A complicating factor is that many pesticide kills happen on the farms where beekeepers are being paid to provide pollination services, and long-standing, good relationships with growers are foundational to beekeeping. If a farmer is growing in monocultures, there are different reasons why they might use chemicals on their farm. But they do have an impact on the other things in that ecosystem, including the managed honey bees they’re paying to have there. The honey bees just take all this damage, and the system is functioning exactly how it was designed to. Those who profit are not the farmers or beekeepers, it’s the agribusiness corporations who make the seed and pesticide inputs for the monoculture. Yet they hold none of the risks.

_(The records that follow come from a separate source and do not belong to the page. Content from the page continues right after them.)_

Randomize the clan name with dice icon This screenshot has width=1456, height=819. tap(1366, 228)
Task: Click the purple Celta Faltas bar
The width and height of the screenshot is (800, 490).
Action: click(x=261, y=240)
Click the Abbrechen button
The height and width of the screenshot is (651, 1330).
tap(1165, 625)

What progress on pollinator issues are you most excited about right now in Minnesota?

We’re leading the nation in the number of policies we have to protect pollinators. The importance of bees and pollinators are a shared talking point for almost everyone — no one says I hate bees, or I hate beekeepers. It’s a very tangible and direct issue, it can crawl on your hand! There are a lot of ways we’re chipping away at the pesticide piece of the puzzle and reducing pesticide exposure for pollinators. One of the most exciting things is we’re leading in the country on pesticide preemption policy. We have a local control bill moving through the House this year that would allow pollinator-friendly cities to control bees’ exposure to pollinator lethal pesticides within their communities.

We also have a lot of great policy progress at levels of government smaller than the state. We have more communities that are pollinator-friendly than any other state in the country — 44 plus three colleges! And all of that has happened just since 2014. 

How can folks in Minnesota and beyond help support pollinator and beekeeper education and advocacy work?

The pollinator-friendly communities we have here in Minnesota came about because everyday constituents raised the issue with their elected officials. Patricia Hauser from Humming for Bees watched a bee decline movie and brought it to her city council, asked if they would watch it with her and then discuss what they could do to help. 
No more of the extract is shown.